In related news, I just spent a vile amount on US-to-Canada shipping* to get a print copy of Rise Up Swearing (so far the only compiled volume of AGAHF) and a little pin of Bubbles, the Fed's digital clownfish...avatar? (I'm blanking on the correct word. "Avatar" is applied to something else in that 'verse, though, IIRC. Hmm.)
I was spared having to decide, in this time of "yes, I swear, I'm trying to cut back on spending", whether I was going to get a "Literalists do it with their genitals!" shirt; the shirt is currently unavailable (as in, no longer showing up on the site at all, not just out of stock). My wallet is grateful.
*Ordered directly from the AGAHF store, and she was as appalled as I was at the shipping cost. It wasn't surprising, though.

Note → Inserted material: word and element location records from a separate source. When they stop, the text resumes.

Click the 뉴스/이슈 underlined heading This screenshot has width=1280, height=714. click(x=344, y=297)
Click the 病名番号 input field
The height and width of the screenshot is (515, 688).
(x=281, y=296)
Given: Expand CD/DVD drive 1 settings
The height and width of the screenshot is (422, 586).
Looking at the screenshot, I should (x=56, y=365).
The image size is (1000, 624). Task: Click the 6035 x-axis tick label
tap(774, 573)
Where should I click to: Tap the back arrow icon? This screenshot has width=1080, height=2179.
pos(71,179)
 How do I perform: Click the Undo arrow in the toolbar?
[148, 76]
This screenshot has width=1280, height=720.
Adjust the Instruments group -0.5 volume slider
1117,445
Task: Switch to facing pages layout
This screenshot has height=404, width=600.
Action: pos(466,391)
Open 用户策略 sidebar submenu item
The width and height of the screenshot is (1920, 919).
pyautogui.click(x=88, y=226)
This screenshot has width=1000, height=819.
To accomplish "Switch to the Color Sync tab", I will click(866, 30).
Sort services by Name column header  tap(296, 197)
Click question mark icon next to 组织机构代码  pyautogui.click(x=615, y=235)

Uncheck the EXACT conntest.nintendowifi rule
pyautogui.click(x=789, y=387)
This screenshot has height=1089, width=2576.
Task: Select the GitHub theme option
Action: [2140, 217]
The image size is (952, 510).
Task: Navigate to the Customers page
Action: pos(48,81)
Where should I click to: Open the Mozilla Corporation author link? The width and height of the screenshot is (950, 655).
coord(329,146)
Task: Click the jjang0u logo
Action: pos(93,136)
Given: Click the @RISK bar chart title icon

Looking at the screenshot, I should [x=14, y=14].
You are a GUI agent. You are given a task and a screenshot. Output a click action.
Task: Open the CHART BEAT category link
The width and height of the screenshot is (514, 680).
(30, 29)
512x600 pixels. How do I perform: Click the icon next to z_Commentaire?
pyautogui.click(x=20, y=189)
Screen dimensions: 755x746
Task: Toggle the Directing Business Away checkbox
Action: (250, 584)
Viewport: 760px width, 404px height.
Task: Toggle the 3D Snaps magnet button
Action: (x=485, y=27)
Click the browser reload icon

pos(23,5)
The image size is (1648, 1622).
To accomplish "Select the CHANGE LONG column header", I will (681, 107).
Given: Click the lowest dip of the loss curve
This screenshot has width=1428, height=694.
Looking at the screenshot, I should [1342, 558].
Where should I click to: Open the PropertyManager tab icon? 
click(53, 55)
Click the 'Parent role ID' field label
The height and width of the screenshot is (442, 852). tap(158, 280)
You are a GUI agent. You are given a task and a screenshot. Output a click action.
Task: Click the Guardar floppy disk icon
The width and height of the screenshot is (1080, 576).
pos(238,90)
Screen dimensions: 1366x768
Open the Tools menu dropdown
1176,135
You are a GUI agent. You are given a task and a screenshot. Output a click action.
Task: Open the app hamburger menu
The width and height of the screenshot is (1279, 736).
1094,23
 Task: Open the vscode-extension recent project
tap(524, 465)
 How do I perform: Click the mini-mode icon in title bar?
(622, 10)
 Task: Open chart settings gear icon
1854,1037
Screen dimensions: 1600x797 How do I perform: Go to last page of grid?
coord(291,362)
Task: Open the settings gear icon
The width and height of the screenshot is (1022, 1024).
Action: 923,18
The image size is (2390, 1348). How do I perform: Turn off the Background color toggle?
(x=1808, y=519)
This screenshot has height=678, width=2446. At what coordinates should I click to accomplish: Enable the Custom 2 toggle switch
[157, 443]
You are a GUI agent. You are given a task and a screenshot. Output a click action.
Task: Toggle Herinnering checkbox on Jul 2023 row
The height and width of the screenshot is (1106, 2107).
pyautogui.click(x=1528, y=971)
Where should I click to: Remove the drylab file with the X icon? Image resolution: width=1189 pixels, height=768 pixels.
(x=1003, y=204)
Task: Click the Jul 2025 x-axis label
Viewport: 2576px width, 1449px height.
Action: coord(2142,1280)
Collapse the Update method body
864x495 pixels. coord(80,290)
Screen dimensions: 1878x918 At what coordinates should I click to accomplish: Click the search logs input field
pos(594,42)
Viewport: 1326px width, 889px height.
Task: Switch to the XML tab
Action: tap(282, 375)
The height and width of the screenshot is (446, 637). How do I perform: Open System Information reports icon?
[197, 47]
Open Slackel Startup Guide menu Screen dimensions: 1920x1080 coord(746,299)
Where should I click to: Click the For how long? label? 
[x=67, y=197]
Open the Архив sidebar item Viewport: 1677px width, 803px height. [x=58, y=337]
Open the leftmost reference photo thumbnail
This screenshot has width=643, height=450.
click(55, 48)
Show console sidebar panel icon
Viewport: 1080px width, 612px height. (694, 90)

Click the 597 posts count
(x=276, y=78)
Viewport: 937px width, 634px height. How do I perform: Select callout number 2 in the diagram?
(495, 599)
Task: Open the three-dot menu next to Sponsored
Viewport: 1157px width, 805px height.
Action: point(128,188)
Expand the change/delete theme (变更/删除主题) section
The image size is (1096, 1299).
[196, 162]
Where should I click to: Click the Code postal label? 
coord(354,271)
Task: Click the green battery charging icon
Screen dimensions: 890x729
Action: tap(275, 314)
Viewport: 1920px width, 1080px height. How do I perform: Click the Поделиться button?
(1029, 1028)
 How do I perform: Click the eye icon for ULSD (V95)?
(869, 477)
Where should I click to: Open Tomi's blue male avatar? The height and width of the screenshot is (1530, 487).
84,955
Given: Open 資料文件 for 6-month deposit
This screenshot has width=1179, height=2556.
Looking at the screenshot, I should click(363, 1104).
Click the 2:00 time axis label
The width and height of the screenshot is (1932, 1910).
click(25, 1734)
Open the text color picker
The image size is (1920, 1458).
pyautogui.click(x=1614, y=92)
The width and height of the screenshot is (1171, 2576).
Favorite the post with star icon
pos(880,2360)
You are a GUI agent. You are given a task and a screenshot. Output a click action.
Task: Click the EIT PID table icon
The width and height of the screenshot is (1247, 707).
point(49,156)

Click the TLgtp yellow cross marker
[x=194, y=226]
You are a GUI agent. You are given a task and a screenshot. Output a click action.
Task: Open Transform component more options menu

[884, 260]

The first week at Casual Job is over--all two days of it! (Four hours yesterday and eight today.) I'm having some tech frustration at the office that would take ages to type up and is not terribly interesting, but I'll say that I really, really hope the person who sometimes does on-site IT support for us is around on Monday, because WOW, calling the help desk was useless. -_-
So far at Hal-Con I've seen several people wearing geeky shirts from stories I know, and things like a Sailor Saturn costume down in the mall food court. (A moment of respectful silence for the food court workers this weekend, who'll be slammed.) But the best was when Ginny and I were running down from work to get lunch and ran into someone in Tohru cosplay! The cosplayer mentioned that she was off to get her Yuki and Kyo, but Ginny and I were then unsure if she'd meant plushies of the boys in their cursed forms or fellow cosplayers.